重构网络公共品博弈中的直接和间接互动。
Reconstructing direct and indirect interactions in networked public goods game.
作者信息
Han Xiao, Shen Zhesi, Wang Wen-Xu, Lai Ying-Cheng, Grebogi Celso
机构信息
School of Systems Science, Beijing Normal University, Beijing, 100875, P. R. China.
Business School, University of Shanghai for Science and Technology, Shanghai 200093, P. R. China.
出版信息
Sci Rep. 2016 Jul 22;6:30241. doi: 10.1038/srep30241.
Network reconstruction is a fundamental problem for understanding many complex systems with unknown interaction structures. In many complex systems, there are indirect interactions between two individuals without immediate connection but with common neighbors. Despite recent advances in network reconstruction, we continue to lack an approach for reconstructing complex networks with indirect interactions. Here we introduce a two-step strategy to resolve the reconstruction problem, where in the first step, we recover both direct and indirect interactions by employing the Lasso to solve a sparse signal reconstruction problem, and in the second step, we use matrix transformation and optimization to distinguish between direct and indirect interactions. The network structure corresponding to direct interactions can be fully uncovered. We exploit the public goods game occurring on complex networks as a paradigm for characterizing indirect interactions and test our reconstruction approach. We find that high reconstruction accuracy can be achieved for both homogeneous and heterogeneous networks, and a number of empirical networks in spite of insufficient data measurement contaminated by noise. Although a general framework for reconstructing complex networks with arbitrary types of indirect interactions is yet lacking, our approach opens new routes to separate direct and indirect interactions in a representative complex system.

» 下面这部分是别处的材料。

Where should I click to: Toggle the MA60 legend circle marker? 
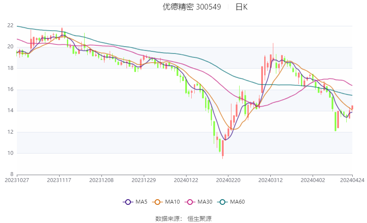pyautogui.click(x=222, y=202)
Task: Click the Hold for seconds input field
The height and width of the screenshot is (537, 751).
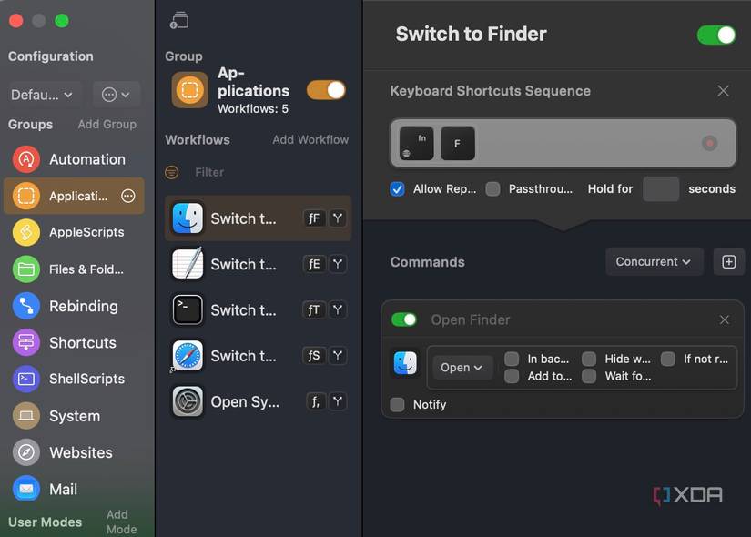Action: [661, 188]
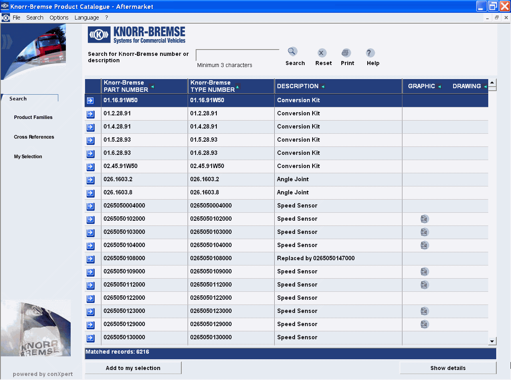
Task: Open Cross References section
Action: click(34, 137)
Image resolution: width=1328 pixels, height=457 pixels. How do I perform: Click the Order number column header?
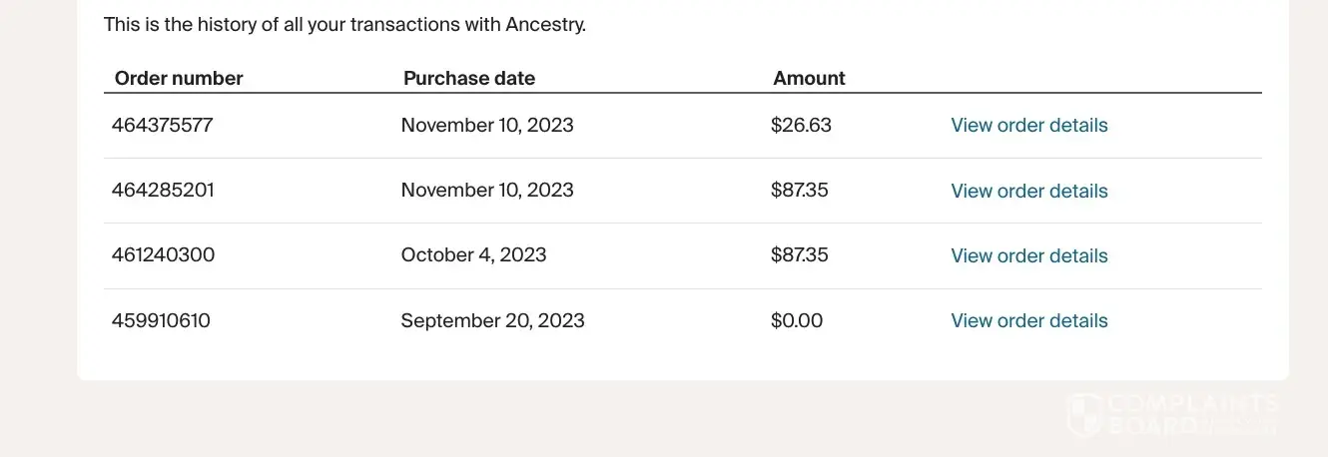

网络重构是理解许多具有未知相互作用结构的复杂系统的一个基本问题。在许多复杂系统中,两个个体之间存在间接相互作用,它们没有直接连接,但有共同的邻居。尽管网络重构最近取得了进展,但我们仍然缺乏一种用于重构具有间接相互作用的复杂网络的方法。在这里,我们引入一种两步策略来解决重构问题,在第一步中,我们通过使用套索回归来解决稀疏信号重构问题,从而恢复直接和间接相互作用,在第二步中,我们使用矩阵变换和优化来区分直接和间接相互作用。与直接相互作用相对应的网络结构可以被完全揭示。我们利用在复杂网络上发生的公共物品博弈作为表征间接相互作用的范例,并测试我们的重构方法。我们发现,对于同构和异构网络,以及尽管数据测量不足且受噪声污染的一些实证网络,都可以实现高重构精度。尽管仍然缺乏用于重构具有任意类型间接相互作用的复杂网络的通用框架,但我们的方法为在一个具有代表性的复杂系统中分离直接和间接相互作用开辟了新途径。